| Ayrton Correa
DOU-LHE
UMA...
DOU-LHE DUAS...
DOU-LHE TRÊS...
A praça da matriz ...iluminada. As bandeirinhas de papel de seda
esvoaçam aos ventos. As barracas de madeira e enfeitadas com ramas
de bambuzinho completam o quadro. Pedro, Dito, Eugênio, Nicanor,
Moia...festeiros, dentre muitos outros. De um lado para outro, cuidando
dos detalhes finais.
Dou-lhe uma...dou-lhe duas...dou-lhe três...vendido para aquele
cavalheiro ali. O Lamparina, do alto da barraca do leilão, aponta
o dedo para "aquele cavalheiro ali" que, todo orgulhoso, vai
buscar a prenda que acaba de arrematar.
O leilão termina. A barraca se transforma em coreto. A banda ocupa
seu lugar. A Corporação Musical Mércia toca. Sem
amplificadores, soprados a plenos pulmões, os instrumentos espalham
no ar o som mágico das marchinhas, valsas e dobrados. A percussão,
com seus pratos brilhantes e couros esticados à medida, marca a
cadência das melodias. O foguetório ilumina os céus.
Lá no fundo, a mocinha anuncia aos gritos os últimos números
da barraca do coelhinho. Vai correr! Vai correr ! E o coelhinho, assustado,
vacila entre as casinhas numeradas, procurando um lugar para se esconder.

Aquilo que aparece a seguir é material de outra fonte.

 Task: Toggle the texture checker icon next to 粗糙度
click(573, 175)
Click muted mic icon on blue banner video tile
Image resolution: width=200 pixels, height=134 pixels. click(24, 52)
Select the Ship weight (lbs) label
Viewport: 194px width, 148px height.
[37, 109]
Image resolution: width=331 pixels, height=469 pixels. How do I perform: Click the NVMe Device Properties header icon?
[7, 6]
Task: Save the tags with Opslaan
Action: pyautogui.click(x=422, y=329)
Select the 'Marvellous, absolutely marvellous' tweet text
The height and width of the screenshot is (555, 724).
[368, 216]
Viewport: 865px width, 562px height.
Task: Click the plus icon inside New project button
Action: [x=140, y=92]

Ali perto, alguém se esgoela para ser ouvido. Vinte e três...treze...pingo
no pé, nove é...pai do saco, noventa...Deu aqui ! Grita
lá na ponta um felizardo. Conferindo...não desmarquem suas
cartelas. Pode pagar...
Na barraca dos comes e bebes (Ah!, essa sim dá gosto !), crianças,
nos sentimos importantes sentados com nossos adultos às mesas rústicas,
saboreando os deliciosos petiscos servidos pelas festeiras. Lá
fora, as pessoas passam e se repetem como que num carrossel.
Enquanto isso, no meio da multidão, o menino olha para cima, cobiçando
a prenda amarrada na ponta do pau-de-sebo. Aguarda ansioso pela hora da
escalada. Subida lenta e difícil. Nem na metade e já desce
como um corisco. Volta para a fila...vai tentar de novo. Não desiste.
Em sua inocência de criança, parece pressentir que a vida
lhe reserva muitas dificuldades. Tem que aprender a não desistir.
Hi ! Lá vem a menina vendendo correio elegante. É a chance
de uma declaração anônima que a timidez impede fazer.
Será que ela não conta quem mandou a mensagem ? Esta dúvida
fica. Frases trocadas, encontros marcados. Não mais que isso. Outros
bilhetinhos, outros encontros marcados e...não mais que isso.
Atenção ! O rapaz de camisa branca e calça azul oferece
para a moça de saia xadrez e blusa vermelha. É o alto-falante
da torre da igreja, lá em cima, perto do sino, anunciando que alguém
está oferecendo uma música para alguém. O chiado
da agulha no disco quase "furado" de tanto tocar se antecipa
à melodia. Dois corações, com certeza, não
ouvem chiado algum. Apenas a emoção. A emoção
de uma música, por um momento, só deles.
O alto-falante anuncia a última rodada da tômbola, a última
corrida do coelhinho. Os sinos vão marcando o avançar da
noite. As luzes vão sendo, aos poucos, apagadas. A fogueira recolhe
suas chamas. A praça da matriz...vazia.
Ayrton Corrêa é aposentado e reside em São Paulo.